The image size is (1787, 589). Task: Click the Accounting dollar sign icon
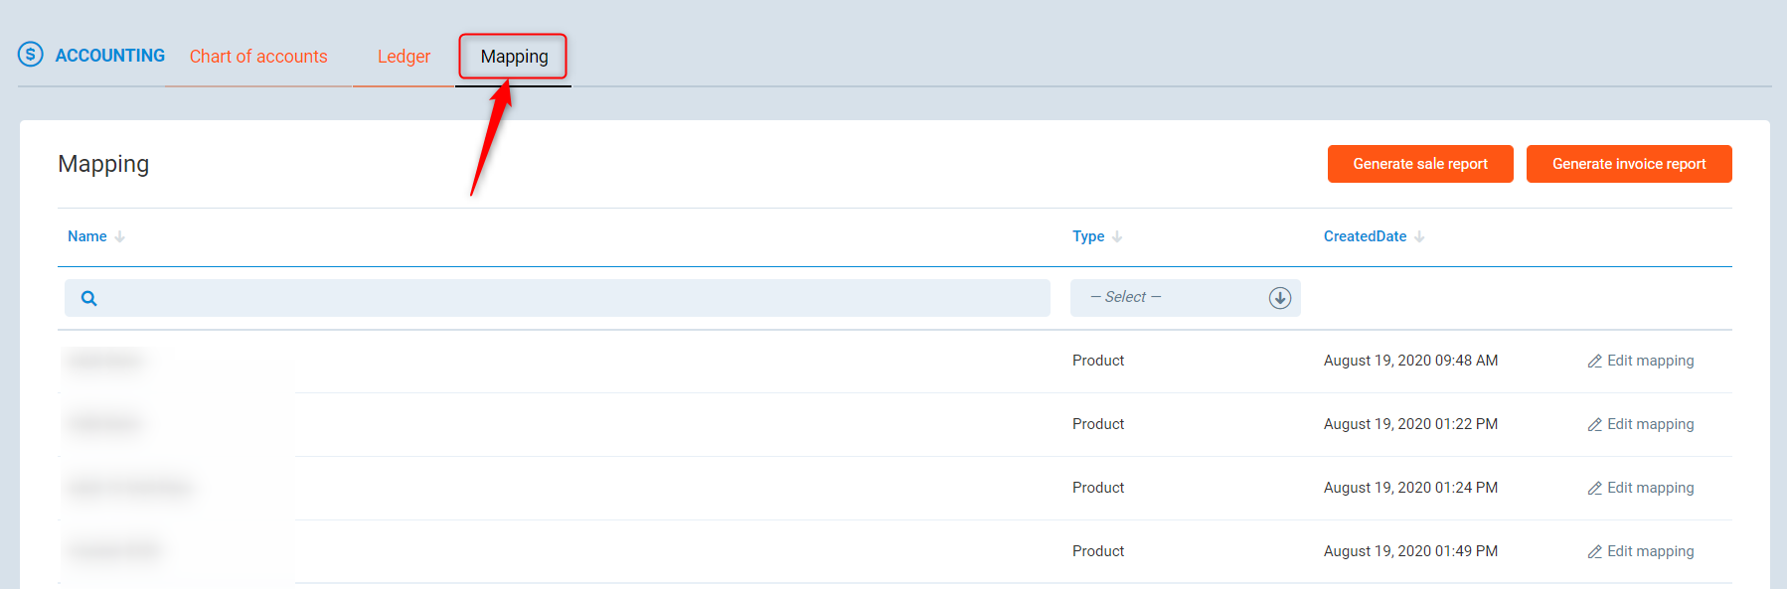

• • • • • • •

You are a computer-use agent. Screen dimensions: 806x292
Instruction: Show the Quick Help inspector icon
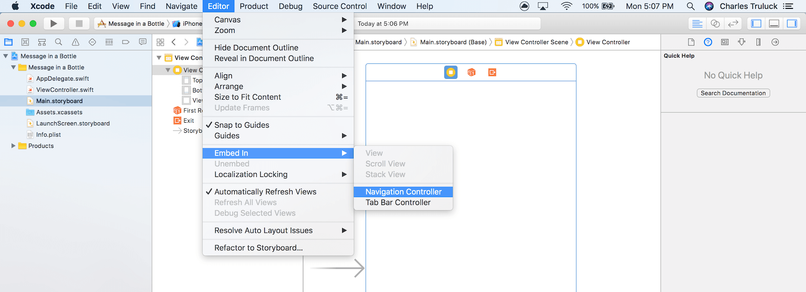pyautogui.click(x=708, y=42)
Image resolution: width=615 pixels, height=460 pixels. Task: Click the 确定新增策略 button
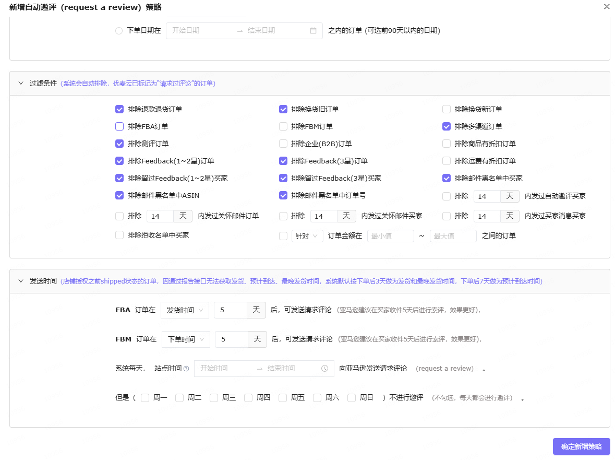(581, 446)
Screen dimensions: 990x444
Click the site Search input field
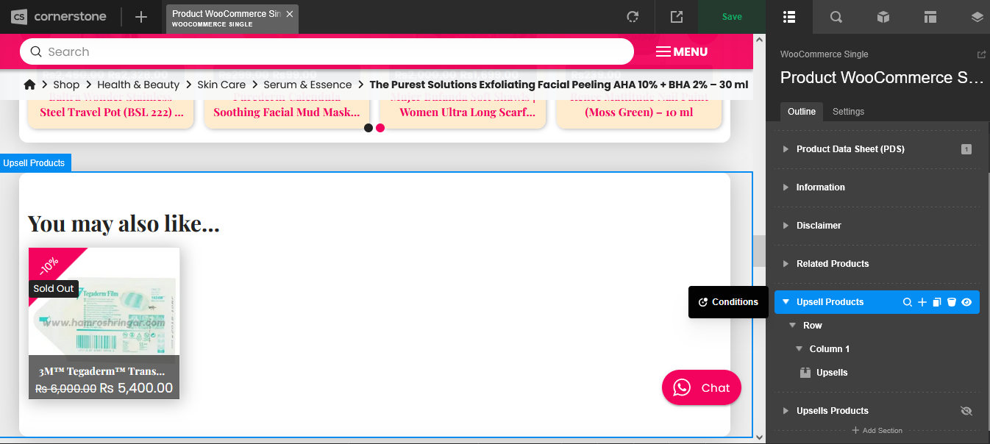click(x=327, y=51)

• • • • • • •

Above are some records. Report the number of their lines that include "dimensions", and add nothing else.

Your solution:
2